I have no idea what point Beck is trying to make.
Maybe he’s trying to present the Washington Monument as something that transcended a racial divide, since he decided to hold his event on the anniversary of Martin Luther King’s “I Have A Dream” speech.
But it doesn’t really matter what point he’s trying to make. Because at the heart of his anecdote, Beck is historically-challenged just like his fellow GOP compatriot Newt Gingrich.
Would Beck have had to go very far to find out why the Washington Monument has two colors? Only as far as the National Park Service website:
Why does the color change on the outside of the monument?
When the monument was under construction in 1854, the Washington National Monument Society ran out of money and the project ground to a halt. Twenty-five years later, the U.S. Government took over and completed the upper two-thirds of the structure by 1884 using marble from a different quarry. The two sections closely resembled each other at first, but time, wind, rain, and erosion have caused the marble sections to weather differently, thereby producing the difference in color.

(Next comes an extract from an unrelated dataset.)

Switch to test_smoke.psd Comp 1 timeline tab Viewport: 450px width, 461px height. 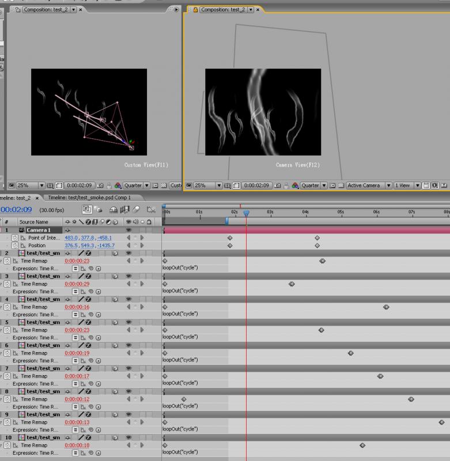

In case American history wasn’t your strong suit (it certainly wasn’t Beck’s), the Civil War was 1860-1865.
But there is an interesting political twist, one with modern parallels.
In 1852, construction stopped at the 156-foot level when the project ran out of money. Two years later, “‘Know Nothing’ political activists took over the uncompleted monument for two years.” And who were the “Know Nothings”, a pejorative term for the American Party?
Its members strongly opposed immigrants and followers of the Catholic Church… The Know-Nothing Party intended to prevent Catholics and immigrants from being elected to political offices. Its members also hoped to deny these people jobs in the private sector, arguing that the nation’s business owners needed to employ true Americans.
The majority of Know-Nothings came from middle and working-class backgrounds. These people feared competition for jobs from immigrants coming to the United States.
[…]
Nationally, in 1856, the American Party ran Millard Fillmore as its candidate for President of the United States. While Fillmore finished last, he still received almost 900,000 votes out of the approximately four million votes cast in the election…. The party did not run a candidate for president in [the 1860] election, as many of its followers had joined the Republican Party.
Where do we hear the rhetoric of “true Americans” today? You know, the only ones who can count on the First Amendment. Where do we hear fearful rhetoric about immigration?
Right. The Republican Party.
What’s ironic is that the Republican Party of the 19th century was an anathema to the South, which threatened to secede should a Republican be elected President, but today it is the party of the South.
What a transformation in my lifetime.
So Mr. Beck, just which of these parallels were you thinking about when you decided to talk about the Washington Monument on Saturday? Or were you simply blowing smoke?
The truth is like a fire. I told you, you’ve got to stand in the blaze of truth and everything else will burn around you.
For too long, this country has wandered in darkness.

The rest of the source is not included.